* EXCERPTED RECORDS:

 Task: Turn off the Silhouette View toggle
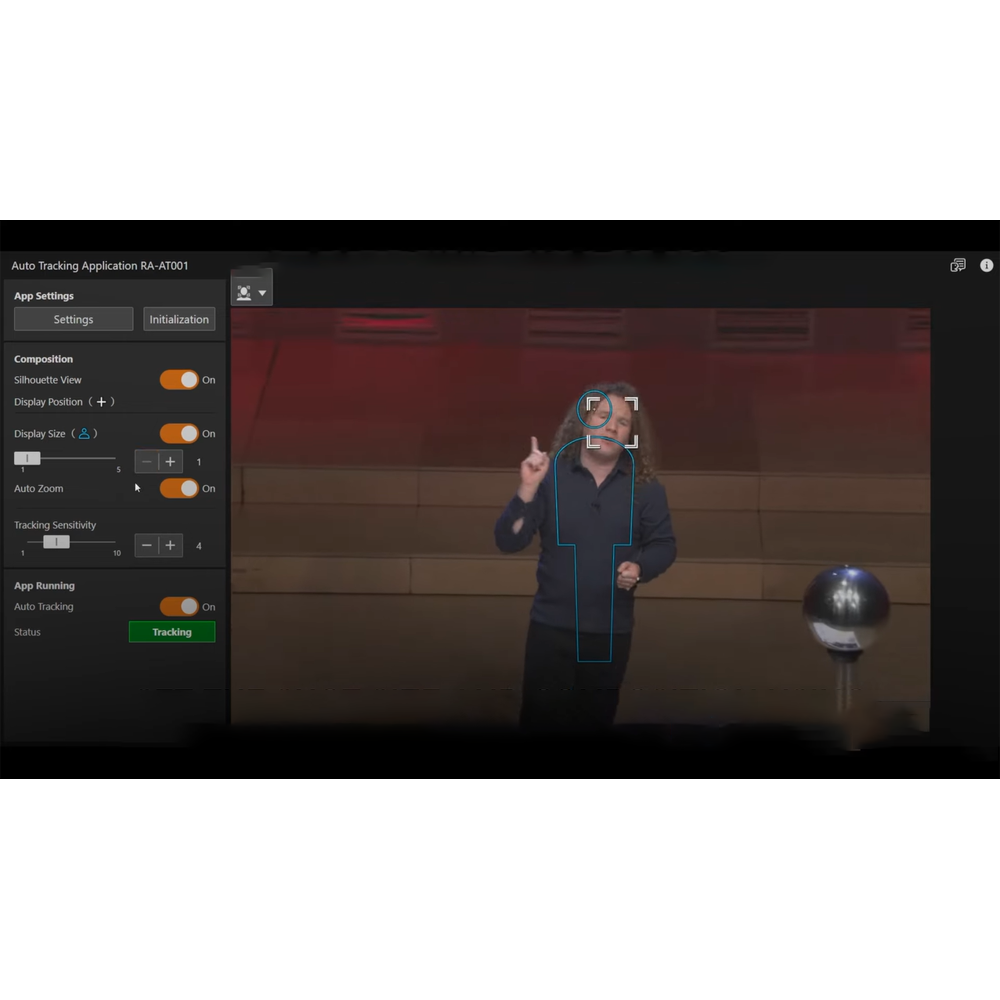[180, 380]
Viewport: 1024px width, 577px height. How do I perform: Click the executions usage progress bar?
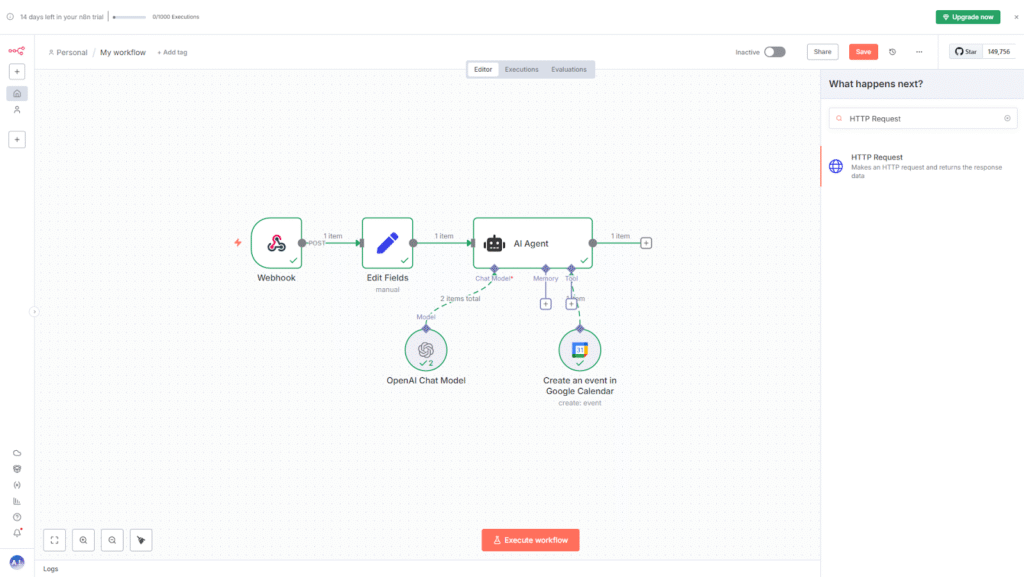click(x=129, y=17)
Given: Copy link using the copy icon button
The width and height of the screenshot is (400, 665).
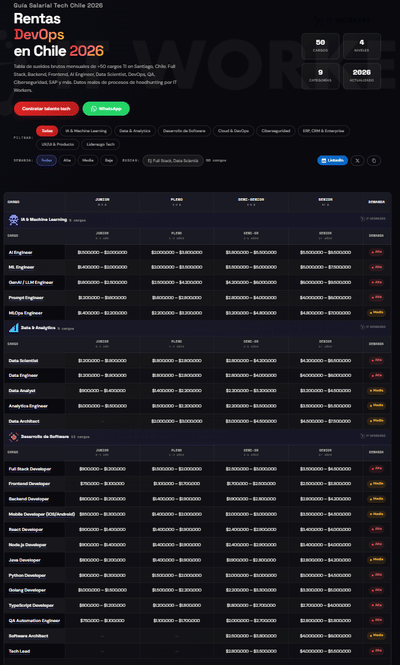Looking at the screenshot, I should tap(374, 161).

* PROBLEM TO SOLVE:
Write out each entry above once more, exactly as written, and drop the pictures.

* SOLUTION FOR THIS EXERCISE:
 Task: Turn off the Silhouette View toggle
[180, 380]
Viewport: 1024px width, 577px height. How do I perform: Click the executions usage progress bar?
click(x=129, y=17)
Given: Copy link using the copy icon button
The width and height of the screenshot is (400, 665).
Looking at the screenshot, I should tap(374, 161).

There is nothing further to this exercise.